▶ _ACTIVITY_
Each line from the one containing "You are a computer-use" to the end of the entries below is to be set down exactly; the pictures are not.

▶ _Dataset entries_
┌────────

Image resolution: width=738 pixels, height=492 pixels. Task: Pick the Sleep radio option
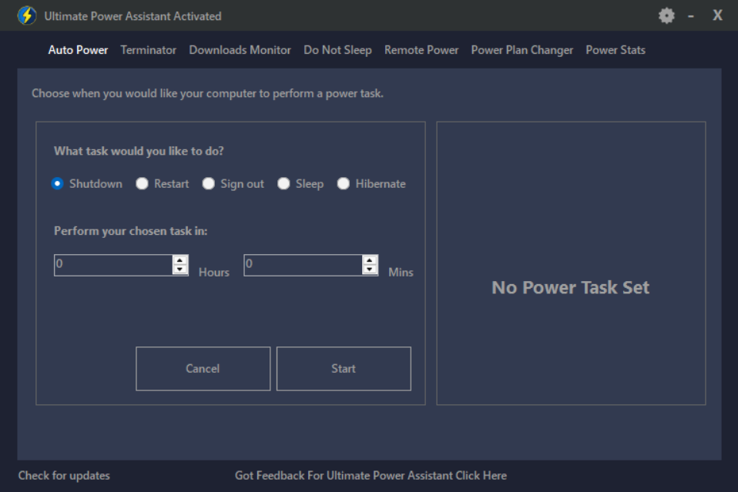click(x=283, y=183)
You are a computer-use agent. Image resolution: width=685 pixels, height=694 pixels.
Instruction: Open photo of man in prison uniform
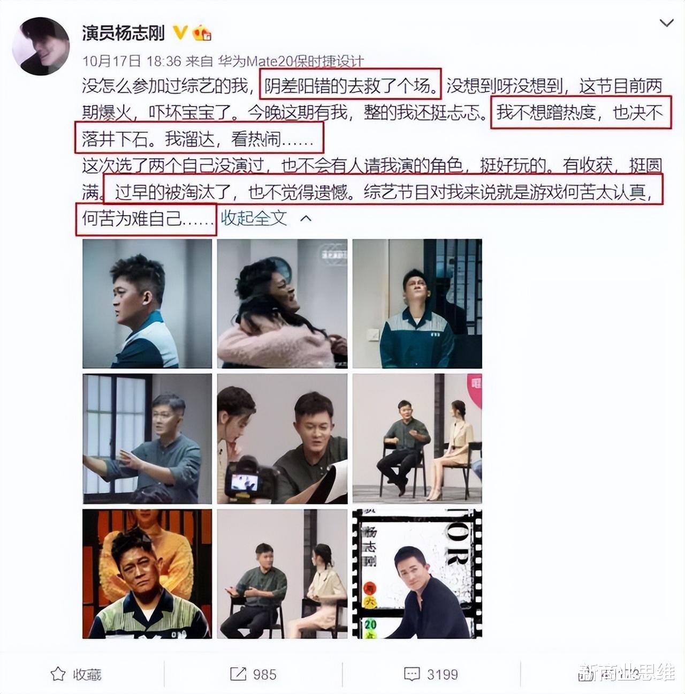[417, 304]
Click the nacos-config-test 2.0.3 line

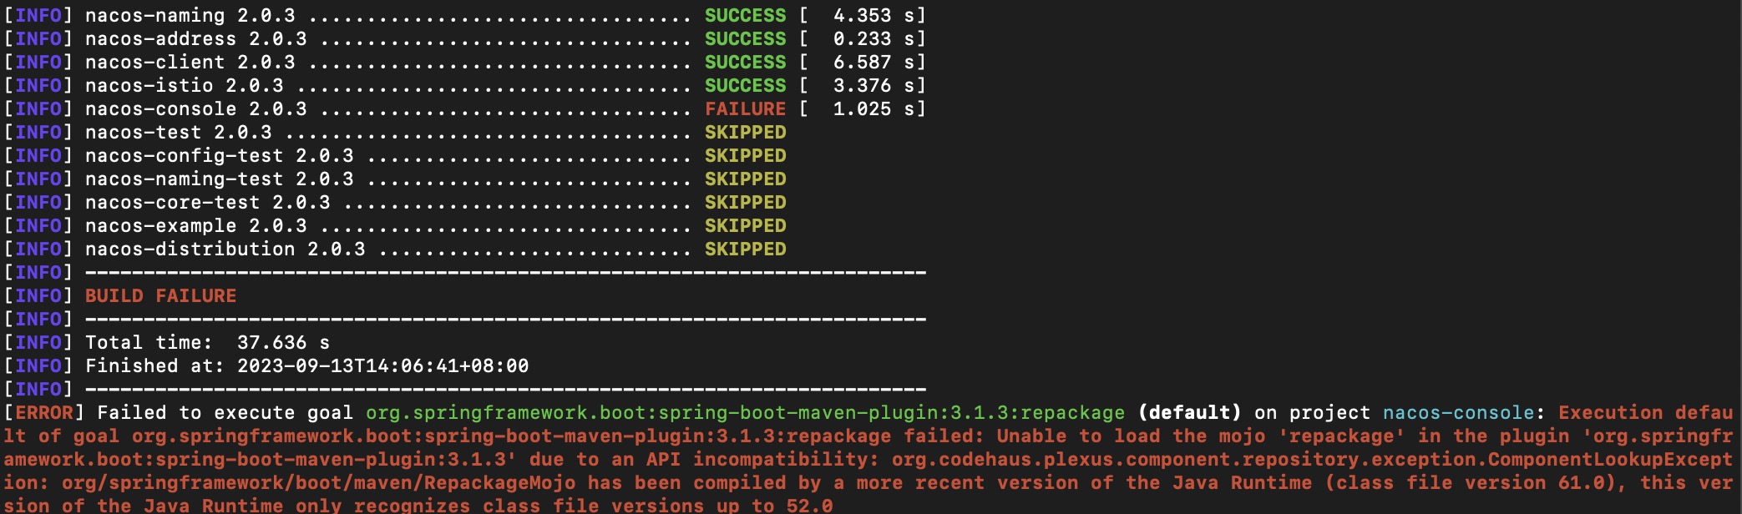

└────────

▶ _REPLY_
You are a computer-use agent. Image resolution: width=685 pixels, height=694 pixels.
Instruction: Open photo of man in prison uniform
[417, 304]
Click the nacos-config-test 2.0.3 line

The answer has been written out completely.